* ACCIONES REQUERIDAS:
- A) Responde a partir de la reseña sobre Scotty Bowers:
(i) ¿Quién figura como traductor de Servicio completo en la ficha inicial?
(ii) ¿En qué obra aireó Kenneth Anger esa verdad desnuda sobre Hollywood?
(iii) ¿A quiénes resulta aún posible escandalizar, según la reseña?
- B) Redacta la continuación de la reseña sobre Scotty Bowers a partir de su última oración.

* PASAJE PROPORCIONADO:
[Scotty
Bowers y Lionel Friedberg, Servicio completo, Anagrama, trad.:
Jaime Zulaika, págs. 305, 2013]
Scotty
Bowers es el hombre que sabía demasiado sobre la vida secreta de las estrellas
de Hollywood. Como es obligatorio desde la nefasta era victoriana, la vida
secreta transcurre en ese filo prohibitivo de la experiencia donde el deseo erótico no se
atiene a reglas hipócritas ni se limita al binarismo sexual normativo (hoy en día solo los políticos y muchos actores y actrices se ven sometidos a esa disciplina de ocultación y enmascaramiento en su vida privada). Y, sin embargo, Scotty
Bowers es el hombre que ha tardado demasiadas décadas en contarle al mundo la
verdad desnuda que Kenneth Anger aireara con afán vengativo en Hollywood Babylonia: mientras el cine
americano difundía mundialmente un modo de vida mojigato y casto muchos de sus
artífices más notorios se entregaban, sin escrúpulos, al libertinaje y la
promiscuidad más desenfrenados. No obstante, estas revelaciones procaces
ocurren en un momento de indiferencia en que es casi imposible escandalizar a
nadie salvo a los puritanos o los timoratos. Tanto por la evolución de las
costumbres sociales como porque el Hollywood de los años del esplendor en la pantalla ya no es hoy
ese cielo mitológico de la imaginación colectiva sino un cementerio de
cadáveres exquisitos y, en gran parte, olvidados por la mayoría.

* SEGMENTO DE DATOS:
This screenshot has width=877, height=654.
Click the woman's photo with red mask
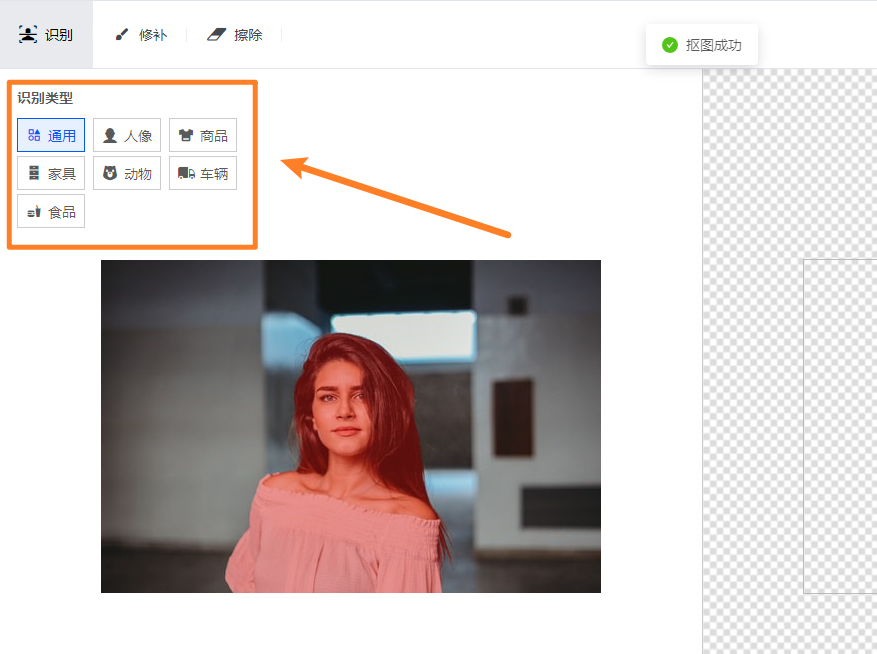[350, 426]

* LAS RESPUESTAS:
- A)
(i) Jaime Zulaika.
(ii) En Hollywood Babylonia.
(iii) A los puritanos o los timoratos.

- B)
Pero Bowers no era solo un eficaz
intermediario carnal, el hombre de confianza que hacía realidad los deseos
menos confesables de Hollywood, ni el amante espléndido de estrellas como Walter Pidgeon, Spencer
Tracy, Vivien Leigh, Montgomery Clift, Anthony Perkins, Cary Grant, Vincent
Price, Randolph Scott o Rock Hudson, entre otros ídolos cinematográficos de la época dorada del
cine clásico, sino un hombre de vida gratificante y plena. Y quizá por eso, por
convertir su existencia en una excitante película que nadie se atrevería a
rodar, recibió en privado un Oscar honorífico, legado por Néstor Almendros, como
recompensa a una carrera mundana enteramente consagrada a la felicidad sexual
de los otros.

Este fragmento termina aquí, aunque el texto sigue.